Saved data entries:
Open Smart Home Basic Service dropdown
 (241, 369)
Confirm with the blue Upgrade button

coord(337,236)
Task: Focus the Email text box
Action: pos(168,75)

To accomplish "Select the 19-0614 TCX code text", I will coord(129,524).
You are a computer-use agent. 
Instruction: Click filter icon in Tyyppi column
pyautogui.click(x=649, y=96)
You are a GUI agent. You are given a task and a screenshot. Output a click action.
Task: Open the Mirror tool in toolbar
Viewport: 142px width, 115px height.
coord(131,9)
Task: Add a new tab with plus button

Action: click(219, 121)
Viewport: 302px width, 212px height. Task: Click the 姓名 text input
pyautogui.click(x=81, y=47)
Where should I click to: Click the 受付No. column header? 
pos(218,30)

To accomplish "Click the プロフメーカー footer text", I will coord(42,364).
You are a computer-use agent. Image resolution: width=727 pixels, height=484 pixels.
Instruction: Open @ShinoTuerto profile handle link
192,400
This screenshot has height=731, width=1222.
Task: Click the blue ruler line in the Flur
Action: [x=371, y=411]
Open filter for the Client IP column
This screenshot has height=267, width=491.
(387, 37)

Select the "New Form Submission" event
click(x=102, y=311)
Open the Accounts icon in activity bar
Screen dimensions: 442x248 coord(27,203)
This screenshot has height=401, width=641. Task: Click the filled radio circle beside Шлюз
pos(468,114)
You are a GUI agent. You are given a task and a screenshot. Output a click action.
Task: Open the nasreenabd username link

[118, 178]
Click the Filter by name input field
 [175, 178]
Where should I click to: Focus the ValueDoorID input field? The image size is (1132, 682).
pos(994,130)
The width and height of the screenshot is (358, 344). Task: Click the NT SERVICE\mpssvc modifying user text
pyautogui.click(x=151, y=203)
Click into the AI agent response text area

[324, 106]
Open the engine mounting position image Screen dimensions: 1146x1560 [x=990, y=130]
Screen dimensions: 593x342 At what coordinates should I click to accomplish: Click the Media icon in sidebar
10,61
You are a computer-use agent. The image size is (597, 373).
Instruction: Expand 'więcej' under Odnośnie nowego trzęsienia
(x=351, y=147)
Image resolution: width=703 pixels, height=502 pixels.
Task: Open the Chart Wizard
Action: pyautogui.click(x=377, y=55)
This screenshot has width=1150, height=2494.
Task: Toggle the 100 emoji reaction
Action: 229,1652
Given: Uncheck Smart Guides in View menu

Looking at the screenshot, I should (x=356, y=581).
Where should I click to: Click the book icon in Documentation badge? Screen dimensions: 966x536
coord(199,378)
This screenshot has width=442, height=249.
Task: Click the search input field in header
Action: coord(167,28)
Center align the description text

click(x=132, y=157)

## What to do
In the entries above, find the line with "Confirm with the blue Upgrade button" and the line with "Task: Open the Mirror tool in toolbar", then restate word for word both of them and every line between, with nothing more.

## Response below
Confirm with the blue Upgrade button

coord(337,236)
Task: Focus the Email text box
Action: pos(168,75)

To accomplish "Select the 19-0614 TCX code text", I will coord(129,524).
You are a computer-use agent. 
Instruction: Click filter icon in Tyyppi column
pyautogui.click(x=649, y=96)
You are a GUI agent. You are given a task and a screenshot. Output a click action.
Task: Open the Mirror tool in toolbar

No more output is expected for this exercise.